10 - A culpa: mais uma música com ritmo preenchendo grande espaço na música, guitarras com distorção e modulação pesada no refrão. Gosto demais desse repique nas música da Nação. A letra é bem difícil. É o tipo de letra abrangente que du Peixe parece gostar de fazer. Algo de interpretação própria falando sobre a culpa de algo. Por algumas vezes eu até tive a impressão de se tratar do caso da perda do Chico Science e todas as críticas que a Nação Zumbi sofreu por procurarem algo que, diziam, se afastava da proposta inicial do Chico e partir pra algo que chamaram de "comercial". Eu, sinceramente, não poderia discordar mais dessa afirmativa.
11 - Originais do sonho: um ar meio techno. Batida bem eletrônica, muito elementos graves em meio à batida bem hip-hop. A música é bem ambientada, com efeitos de modulação pesada na voz, um ar bem psicodélico nesse elemento. A letra fala da dificuldade do alcançar sonhos. "Nunca é tarde pra sonhar, isso quando se pode dormir" e outras frases entregam o jogo aqui. Sonhar todos podem, mas só quando se pode dormir. O dormir, aqui, é o sentido de ter a abertura pra se concentrar na sua própria vida. Cada dia se torna mais difícil parar. É normal se tratar aqui da correria do dia-a-dia relacionado a trabalho, compromissos, etc. Essas são as coisas que não nos deixam dormir pra sonhar. Os "originais do sonho" são forçados a acordar, viver pra poder sonhar, mas se vêm não conseguindo mais dormir. O ambiente da música dá uma boa abertura pra escutar e aproveitar a letra.
12 - No Olimpo: grande música pra se fechar o álbum. O ar "doentio" que a NZ usa muito (e que acho sensacional) é substituído backing vocals (esses que dão realmente o ar doentio ou não) com mais vida, cantando em notas mais altas ao invés de mais baixas. A guitarra ajuda muito nisso, e a melodia também já que é uma sequência mais limpa e agradável aos ouvidos. O homem tem uma inclinação a achar mais bonito o que é perto do normal e se tocam aquilo que ele quer ouvir.
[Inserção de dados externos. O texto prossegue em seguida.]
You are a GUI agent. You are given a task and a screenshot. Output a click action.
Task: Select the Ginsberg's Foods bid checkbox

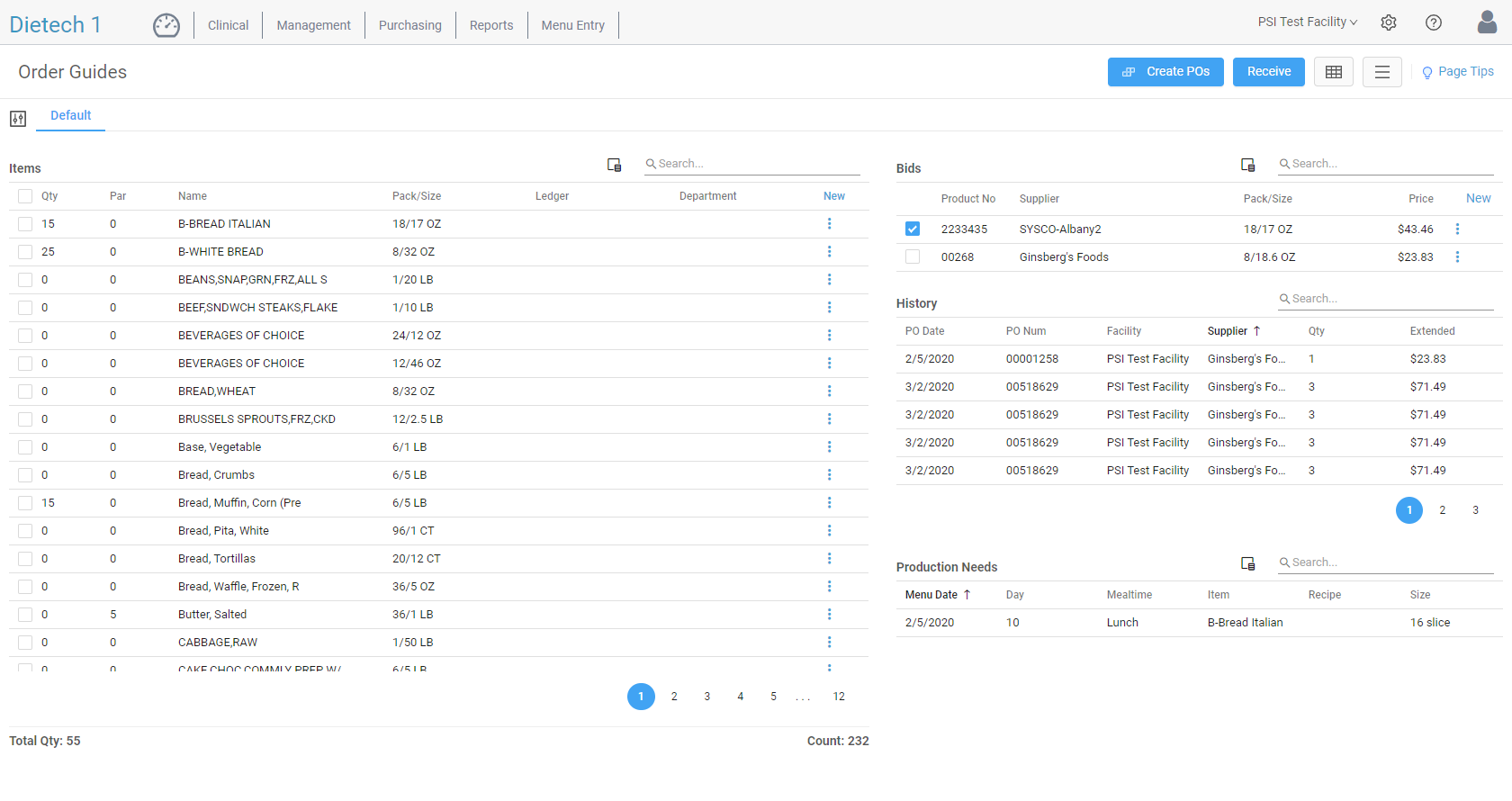pyautogui.click(x=913, y=257)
Um grande CD. Acusam a Nação Zumbi de migrar para longe do que Chico Science fazia. Pois bem, bandas evoluem, os integrantes são afetados por estilos diferentes durante sua vida e com uma banda com o tempo da Nação Zumbi nada mais natural que essa evolução que eles tiveram. Eu chamaria realmente disso, de evolução, nem pior nem melhor que a época do Chico, mas algo que evoluiu através dos anos. Não acho comercial, não acho feito pra MTV, acho uma das melhores e mais originais bandas que existem aqui no Brasil. Aproveitem.

2 comentários:

Universo Tranquilo disse...

Boa postagem!
Abraço,
Zuza Zapata
www.zuzazapata.com.br

Unknown disse...

Como vc interpreta a música bossa mostra?